That's odd 4W4K3. Which version of FF were you running? All of them 'cept the last few have been pretty buggy.



> True and for me specifically it's not so much an "advantage" of IE but rather and inconvenience (without massive benifits) of switching to something else


lol what's so inconvenient? Upon install of FF it asks you if you want to import favorites, cookies, saved form info, passwords... But yes, I think I can see what you mean -- just like it's inconvenient for me to go back to IE I suppose.


----------



## tristan

You obviously didnt have popup blocker enabled 4w4k3. Just go in FF options and enable it. Theres no way a popup would get through with that enabled. Ive been using mozilla since it first came out, then went to ff when that came out and even when it was buggy it still blew IE out of the water.


----------



## tristan

http://www.neowin.net/forum/index.php?showtopic=142798&hl=Browser

These are all reliable computer information enhanced people.


----------



## 4W4K3

tristan said:
			
		

> You obviously didnt have popup blocker enabled 4w4k3. Just go in FF options and enable it. Theres no way a popup would get through with that enabled. Ive been using mozilla since it first came out, then went to ff when that came out and even when it was buggy it still blew IE out of the water.

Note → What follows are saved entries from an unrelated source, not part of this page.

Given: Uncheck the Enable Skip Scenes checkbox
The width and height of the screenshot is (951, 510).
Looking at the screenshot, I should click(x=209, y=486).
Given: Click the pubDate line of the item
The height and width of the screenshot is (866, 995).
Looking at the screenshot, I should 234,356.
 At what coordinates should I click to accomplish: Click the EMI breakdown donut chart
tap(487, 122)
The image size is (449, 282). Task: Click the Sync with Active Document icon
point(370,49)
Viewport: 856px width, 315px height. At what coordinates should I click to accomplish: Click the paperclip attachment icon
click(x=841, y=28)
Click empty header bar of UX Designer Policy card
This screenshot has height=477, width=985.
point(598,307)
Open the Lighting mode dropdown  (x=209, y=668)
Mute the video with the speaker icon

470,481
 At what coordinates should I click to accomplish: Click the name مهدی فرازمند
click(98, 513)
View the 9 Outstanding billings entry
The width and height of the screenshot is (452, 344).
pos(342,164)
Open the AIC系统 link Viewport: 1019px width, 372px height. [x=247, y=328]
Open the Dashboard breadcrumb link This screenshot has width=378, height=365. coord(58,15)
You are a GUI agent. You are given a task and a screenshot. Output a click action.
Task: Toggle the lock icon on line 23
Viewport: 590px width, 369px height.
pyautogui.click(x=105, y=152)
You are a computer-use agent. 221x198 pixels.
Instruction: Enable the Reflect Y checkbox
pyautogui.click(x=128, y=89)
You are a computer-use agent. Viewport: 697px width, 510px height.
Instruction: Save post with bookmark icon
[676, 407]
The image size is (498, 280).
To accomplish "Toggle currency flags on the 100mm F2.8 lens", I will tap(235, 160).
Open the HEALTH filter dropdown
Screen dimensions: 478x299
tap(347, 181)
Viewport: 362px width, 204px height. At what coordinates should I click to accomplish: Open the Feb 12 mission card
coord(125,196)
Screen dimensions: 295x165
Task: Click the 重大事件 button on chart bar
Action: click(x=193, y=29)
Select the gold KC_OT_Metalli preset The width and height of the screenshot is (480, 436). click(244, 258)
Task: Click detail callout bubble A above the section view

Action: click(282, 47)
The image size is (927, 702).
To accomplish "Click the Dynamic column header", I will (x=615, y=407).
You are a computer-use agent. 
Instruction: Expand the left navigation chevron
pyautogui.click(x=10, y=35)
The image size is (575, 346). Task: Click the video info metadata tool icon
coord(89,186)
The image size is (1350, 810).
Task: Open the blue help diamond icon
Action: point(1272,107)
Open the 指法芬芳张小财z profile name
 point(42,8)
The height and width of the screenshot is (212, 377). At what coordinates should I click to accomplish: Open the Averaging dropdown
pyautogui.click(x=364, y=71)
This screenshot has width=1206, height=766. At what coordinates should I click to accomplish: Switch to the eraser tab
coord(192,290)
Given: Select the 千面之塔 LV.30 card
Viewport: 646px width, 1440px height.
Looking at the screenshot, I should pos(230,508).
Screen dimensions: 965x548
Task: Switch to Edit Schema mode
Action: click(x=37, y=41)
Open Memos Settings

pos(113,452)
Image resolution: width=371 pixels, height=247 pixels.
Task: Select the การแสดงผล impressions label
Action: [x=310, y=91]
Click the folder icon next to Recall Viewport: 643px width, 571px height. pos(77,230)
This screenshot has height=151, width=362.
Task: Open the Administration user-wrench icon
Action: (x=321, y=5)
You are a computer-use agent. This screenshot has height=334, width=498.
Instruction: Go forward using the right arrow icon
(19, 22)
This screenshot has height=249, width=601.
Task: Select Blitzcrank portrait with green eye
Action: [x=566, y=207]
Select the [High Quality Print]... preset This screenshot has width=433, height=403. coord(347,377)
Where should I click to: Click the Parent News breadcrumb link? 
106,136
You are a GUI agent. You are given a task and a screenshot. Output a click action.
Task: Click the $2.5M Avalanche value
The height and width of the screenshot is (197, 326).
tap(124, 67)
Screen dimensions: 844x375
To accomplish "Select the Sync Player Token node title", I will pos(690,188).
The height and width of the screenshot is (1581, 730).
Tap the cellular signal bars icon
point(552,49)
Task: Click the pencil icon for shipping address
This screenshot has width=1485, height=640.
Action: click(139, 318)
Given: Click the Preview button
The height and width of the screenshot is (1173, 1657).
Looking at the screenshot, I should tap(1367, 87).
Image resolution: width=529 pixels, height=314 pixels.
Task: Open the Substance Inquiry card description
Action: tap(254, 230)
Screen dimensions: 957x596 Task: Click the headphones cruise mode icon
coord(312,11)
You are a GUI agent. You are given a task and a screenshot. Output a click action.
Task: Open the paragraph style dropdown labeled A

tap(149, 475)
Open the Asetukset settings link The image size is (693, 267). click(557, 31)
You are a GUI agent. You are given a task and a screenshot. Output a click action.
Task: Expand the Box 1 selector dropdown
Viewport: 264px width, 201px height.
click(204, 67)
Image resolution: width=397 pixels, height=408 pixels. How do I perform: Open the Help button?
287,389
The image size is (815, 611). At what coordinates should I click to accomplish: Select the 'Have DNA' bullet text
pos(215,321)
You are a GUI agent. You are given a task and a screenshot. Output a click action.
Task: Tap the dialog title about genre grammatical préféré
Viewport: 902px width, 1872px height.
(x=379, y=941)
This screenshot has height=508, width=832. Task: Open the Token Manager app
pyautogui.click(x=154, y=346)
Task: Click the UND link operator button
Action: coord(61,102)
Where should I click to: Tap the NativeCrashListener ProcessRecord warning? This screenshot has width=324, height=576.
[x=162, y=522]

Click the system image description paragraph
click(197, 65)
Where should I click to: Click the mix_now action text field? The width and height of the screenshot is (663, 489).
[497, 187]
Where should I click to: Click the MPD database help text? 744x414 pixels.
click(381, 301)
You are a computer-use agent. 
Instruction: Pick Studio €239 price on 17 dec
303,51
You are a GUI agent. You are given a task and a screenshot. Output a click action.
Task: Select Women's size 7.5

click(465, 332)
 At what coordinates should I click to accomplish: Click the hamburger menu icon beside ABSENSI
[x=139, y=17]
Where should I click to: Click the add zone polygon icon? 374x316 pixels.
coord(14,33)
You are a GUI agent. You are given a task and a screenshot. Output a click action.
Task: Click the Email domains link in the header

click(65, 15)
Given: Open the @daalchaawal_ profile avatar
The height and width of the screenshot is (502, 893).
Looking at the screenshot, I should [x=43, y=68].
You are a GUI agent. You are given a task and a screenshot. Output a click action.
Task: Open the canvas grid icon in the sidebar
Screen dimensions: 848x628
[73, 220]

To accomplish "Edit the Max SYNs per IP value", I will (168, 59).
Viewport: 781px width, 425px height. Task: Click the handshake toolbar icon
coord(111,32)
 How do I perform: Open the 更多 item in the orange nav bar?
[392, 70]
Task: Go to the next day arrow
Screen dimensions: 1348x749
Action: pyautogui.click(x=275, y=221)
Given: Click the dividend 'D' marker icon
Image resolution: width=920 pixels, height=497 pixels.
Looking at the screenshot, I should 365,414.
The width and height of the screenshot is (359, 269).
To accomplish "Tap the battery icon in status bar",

i think the problem was i had 2 popup blockers enabled at the same time? i remember it was enabled cuz i turned it on after researching it. i couldnt figure out how to turn it on (n3wb) lol. it was probably just a buggy old version...i dont remember where i downloaded it from.


----------



## tristan

huh.. you should give the new .9 a whirl. I think you will find it worth it.


----------



## 4W4K3

tristan said:
			
		

> huh.. you should give the new .9 a whirl. I think you will find it worth it.



im sure the newer versions work fine. but for this situation i'll say "if its not broken dont fix it." I have 768K DSL connection and no matter what program i use its never going to get faster, IE6 loads pages fast enough for me, less than 1-2 sec most of the time, i dont think any other program is going to radically boost my connection speed. as for convenience, i've used IE for years now...and i havent DIED cuz i dont have nice little tabs, built in pop-up-blocker, skins, and kewl bars and favorites options. i think i'll be ok. if my IE6 ever craps out i'll be sure to give it a try though :thumbsup:


----------



## tristan

Good call. I just know security is a huge issue with IE. The amount of spyware and crap it allows behind the scenes is amazing.


----------



## 4W4K3

tristan said:
			
		

> Good call. I just know security is a huge issue with IE. The amount of spyware and crap it allows behind the scenes is amazing.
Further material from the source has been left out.